The movie itself concludes in a climactic battle between the two Cages/Travoltas in an epic fight aboard speed boats and finishes off at a funeral filled with doves, which in all honesty, is the only way to be buried. The two men battle, the real Archer is victorious (bullshit) and winds up getting his real face back. He also adopts Gina Gershon/Castor Troy’s son and welcomes him into the Archer family, by wiping his dirty hands all the way down his face. Ever heard of Purell, guy? The climax settles everything down and crushes any hope of a sequel, as much I would’ve liked it.
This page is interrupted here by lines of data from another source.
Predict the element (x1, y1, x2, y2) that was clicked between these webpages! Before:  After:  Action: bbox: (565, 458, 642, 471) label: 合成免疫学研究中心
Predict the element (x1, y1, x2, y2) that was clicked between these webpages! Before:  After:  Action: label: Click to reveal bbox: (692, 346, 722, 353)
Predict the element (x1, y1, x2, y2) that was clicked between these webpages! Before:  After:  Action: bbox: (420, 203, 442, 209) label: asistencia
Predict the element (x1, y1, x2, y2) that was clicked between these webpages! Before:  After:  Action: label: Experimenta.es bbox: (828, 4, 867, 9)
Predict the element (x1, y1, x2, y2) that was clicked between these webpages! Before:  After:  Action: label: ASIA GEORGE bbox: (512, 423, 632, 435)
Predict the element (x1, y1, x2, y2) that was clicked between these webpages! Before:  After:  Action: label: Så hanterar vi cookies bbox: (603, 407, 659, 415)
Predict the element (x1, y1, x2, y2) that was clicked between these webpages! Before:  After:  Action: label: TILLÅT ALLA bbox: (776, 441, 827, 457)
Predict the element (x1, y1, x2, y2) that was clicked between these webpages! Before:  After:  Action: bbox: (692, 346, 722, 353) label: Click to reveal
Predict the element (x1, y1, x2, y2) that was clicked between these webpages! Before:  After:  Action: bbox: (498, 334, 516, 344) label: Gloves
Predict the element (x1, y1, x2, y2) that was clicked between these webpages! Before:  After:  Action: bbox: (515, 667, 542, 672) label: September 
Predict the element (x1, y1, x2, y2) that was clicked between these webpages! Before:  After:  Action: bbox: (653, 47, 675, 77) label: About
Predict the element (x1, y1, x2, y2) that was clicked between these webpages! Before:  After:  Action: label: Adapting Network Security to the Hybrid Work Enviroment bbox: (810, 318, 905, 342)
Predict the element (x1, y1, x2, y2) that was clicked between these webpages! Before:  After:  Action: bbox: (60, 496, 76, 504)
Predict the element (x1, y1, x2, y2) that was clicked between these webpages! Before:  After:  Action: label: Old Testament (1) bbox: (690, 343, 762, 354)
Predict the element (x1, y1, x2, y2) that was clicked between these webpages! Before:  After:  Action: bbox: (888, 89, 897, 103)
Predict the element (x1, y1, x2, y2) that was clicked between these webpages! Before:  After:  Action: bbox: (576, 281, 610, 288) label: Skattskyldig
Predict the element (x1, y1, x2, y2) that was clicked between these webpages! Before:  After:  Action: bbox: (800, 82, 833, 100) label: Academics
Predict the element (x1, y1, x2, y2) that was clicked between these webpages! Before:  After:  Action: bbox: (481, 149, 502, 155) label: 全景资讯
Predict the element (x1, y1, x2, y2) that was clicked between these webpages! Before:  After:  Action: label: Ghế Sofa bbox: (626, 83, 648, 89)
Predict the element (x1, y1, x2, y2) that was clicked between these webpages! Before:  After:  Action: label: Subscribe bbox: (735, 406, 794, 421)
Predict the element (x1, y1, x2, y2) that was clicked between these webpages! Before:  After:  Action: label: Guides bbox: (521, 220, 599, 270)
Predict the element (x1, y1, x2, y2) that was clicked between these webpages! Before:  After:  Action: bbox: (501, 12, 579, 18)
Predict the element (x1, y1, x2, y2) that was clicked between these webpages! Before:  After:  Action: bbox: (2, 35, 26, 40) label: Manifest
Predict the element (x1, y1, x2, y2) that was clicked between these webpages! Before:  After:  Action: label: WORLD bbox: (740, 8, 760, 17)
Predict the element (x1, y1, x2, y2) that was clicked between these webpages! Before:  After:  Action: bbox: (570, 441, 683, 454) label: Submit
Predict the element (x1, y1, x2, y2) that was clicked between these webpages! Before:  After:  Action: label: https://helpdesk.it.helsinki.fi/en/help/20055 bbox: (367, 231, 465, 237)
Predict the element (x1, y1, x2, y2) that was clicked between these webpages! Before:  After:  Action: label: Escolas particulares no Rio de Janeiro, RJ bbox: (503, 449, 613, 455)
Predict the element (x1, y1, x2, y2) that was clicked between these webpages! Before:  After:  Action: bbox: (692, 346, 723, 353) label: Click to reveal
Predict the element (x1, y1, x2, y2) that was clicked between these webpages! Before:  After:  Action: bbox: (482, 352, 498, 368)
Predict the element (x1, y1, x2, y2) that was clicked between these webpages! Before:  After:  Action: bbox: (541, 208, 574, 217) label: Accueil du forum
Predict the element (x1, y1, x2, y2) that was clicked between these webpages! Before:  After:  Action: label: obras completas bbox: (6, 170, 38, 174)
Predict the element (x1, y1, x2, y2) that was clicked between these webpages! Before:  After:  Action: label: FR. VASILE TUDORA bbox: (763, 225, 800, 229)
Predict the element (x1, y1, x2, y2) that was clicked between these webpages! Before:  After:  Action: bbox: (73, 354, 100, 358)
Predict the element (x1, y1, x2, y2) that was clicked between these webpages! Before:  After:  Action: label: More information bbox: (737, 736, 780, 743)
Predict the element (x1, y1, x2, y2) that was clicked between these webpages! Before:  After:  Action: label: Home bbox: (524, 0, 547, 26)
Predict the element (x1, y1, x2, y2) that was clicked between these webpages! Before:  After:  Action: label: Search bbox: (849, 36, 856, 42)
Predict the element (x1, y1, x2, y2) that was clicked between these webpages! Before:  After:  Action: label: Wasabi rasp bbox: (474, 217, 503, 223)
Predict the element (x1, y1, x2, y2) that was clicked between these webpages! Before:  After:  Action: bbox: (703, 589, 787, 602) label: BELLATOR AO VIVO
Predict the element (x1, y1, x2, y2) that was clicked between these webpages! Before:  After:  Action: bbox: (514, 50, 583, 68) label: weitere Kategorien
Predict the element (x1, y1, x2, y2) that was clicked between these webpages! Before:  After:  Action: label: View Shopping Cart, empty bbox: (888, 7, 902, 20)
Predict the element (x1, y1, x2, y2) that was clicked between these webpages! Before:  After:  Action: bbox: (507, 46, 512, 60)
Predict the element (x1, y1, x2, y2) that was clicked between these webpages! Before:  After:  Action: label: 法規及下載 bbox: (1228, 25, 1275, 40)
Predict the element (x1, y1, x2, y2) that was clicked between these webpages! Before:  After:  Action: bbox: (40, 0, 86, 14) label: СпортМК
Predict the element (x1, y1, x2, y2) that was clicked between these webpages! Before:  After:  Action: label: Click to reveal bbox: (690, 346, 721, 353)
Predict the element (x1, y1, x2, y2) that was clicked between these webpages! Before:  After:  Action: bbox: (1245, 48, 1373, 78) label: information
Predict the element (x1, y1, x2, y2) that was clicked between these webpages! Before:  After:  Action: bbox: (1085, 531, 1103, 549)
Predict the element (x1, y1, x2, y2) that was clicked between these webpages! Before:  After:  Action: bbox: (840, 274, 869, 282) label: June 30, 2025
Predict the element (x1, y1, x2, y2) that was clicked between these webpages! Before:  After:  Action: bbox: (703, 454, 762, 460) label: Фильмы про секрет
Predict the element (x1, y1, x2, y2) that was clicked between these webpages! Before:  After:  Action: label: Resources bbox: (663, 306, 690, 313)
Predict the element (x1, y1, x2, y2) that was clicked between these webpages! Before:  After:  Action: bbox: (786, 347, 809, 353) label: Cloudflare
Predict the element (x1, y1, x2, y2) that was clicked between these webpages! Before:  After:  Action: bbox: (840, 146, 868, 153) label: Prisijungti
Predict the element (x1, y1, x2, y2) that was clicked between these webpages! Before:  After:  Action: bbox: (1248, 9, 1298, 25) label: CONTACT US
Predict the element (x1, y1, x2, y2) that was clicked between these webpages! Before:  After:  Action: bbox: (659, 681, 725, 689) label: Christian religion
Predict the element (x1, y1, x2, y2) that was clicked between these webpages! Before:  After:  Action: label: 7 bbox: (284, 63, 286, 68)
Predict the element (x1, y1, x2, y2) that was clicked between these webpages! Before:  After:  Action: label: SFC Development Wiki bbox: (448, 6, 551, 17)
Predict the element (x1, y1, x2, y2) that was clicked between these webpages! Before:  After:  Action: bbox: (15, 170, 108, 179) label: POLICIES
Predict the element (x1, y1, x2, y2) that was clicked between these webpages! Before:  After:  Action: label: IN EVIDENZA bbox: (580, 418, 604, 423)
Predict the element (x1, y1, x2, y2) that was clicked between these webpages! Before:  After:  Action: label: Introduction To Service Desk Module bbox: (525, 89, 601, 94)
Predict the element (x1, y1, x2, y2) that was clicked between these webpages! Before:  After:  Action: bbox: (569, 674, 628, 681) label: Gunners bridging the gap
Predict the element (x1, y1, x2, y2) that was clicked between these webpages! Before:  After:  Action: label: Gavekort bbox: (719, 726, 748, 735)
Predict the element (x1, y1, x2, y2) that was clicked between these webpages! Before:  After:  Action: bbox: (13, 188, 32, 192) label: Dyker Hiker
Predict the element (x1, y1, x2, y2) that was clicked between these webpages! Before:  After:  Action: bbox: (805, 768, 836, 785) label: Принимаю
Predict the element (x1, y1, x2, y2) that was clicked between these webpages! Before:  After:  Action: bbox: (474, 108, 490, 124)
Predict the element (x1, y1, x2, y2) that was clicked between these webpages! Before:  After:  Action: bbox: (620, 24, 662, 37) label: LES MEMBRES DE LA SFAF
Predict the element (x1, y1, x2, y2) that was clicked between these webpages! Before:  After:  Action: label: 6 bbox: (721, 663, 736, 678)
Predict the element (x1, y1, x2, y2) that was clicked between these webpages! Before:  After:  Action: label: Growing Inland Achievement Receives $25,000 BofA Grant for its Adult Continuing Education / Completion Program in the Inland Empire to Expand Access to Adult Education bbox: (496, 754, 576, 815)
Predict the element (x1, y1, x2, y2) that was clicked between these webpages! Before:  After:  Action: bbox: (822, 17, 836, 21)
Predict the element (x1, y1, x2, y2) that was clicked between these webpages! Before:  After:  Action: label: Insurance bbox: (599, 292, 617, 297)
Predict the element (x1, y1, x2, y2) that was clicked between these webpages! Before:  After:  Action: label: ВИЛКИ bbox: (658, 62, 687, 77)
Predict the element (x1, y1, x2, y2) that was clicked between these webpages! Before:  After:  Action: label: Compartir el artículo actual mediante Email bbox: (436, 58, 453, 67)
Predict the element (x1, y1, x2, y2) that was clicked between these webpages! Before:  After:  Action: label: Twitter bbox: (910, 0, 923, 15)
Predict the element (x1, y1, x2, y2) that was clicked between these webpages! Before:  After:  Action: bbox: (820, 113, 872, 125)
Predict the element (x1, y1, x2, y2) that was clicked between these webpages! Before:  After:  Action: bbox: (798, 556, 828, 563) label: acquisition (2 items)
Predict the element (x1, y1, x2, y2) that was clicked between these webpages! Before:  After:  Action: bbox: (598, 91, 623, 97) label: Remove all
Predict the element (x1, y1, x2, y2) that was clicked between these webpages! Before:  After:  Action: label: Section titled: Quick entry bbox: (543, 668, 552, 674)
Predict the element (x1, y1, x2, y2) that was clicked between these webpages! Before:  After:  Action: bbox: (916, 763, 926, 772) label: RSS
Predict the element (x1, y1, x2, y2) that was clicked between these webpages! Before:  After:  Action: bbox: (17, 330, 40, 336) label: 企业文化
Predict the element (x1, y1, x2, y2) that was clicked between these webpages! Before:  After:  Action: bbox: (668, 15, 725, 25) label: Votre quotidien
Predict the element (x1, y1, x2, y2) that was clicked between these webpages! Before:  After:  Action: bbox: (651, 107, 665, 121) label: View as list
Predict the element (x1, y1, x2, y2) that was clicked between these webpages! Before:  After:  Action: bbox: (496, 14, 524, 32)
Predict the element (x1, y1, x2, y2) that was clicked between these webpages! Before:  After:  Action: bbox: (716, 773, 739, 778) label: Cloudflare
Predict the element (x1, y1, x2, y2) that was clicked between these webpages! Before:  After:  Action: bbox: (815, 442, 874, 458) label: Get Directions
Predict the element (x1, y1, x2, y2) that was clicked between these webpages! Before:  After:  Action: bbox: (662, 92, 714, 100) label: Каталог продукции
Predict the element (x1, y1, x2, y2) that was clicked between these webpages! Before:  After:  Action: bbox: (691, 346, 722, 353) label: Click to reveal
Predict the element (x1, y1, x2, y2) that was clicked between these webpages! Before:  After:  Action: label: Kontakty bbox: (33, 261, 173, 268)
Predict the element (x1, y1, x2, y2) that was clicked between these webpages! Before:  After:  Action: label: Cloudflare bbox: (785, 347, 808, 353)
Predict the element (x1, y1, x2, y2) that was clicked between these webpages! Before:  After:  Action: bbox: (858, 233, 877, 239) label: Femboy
The performances given by Cage and Travolta in this move are simply fantastic in a crazy way. Travolta never really plays the villain all that often, and it was nice to see him take that approach. The same could be said for Cage, as he has fallen into the National Treasure type of character mold the past few years. It is a welcome change to see him do something different, even if it was in the past. Hopefully, if the gods will it and John Woo isn’t praising Chow Yung Fat’s penis, we may get another installment in the crazy life of Castor Troy and Shawn Archer. Even an Odd Couple style of sitcom would work for me. Now go out there and watch Face/Off. Just make sure to keep anything sharp away from you, lest you wake up as Nicolas Cage…in which case you will be visited by a swarm of bees.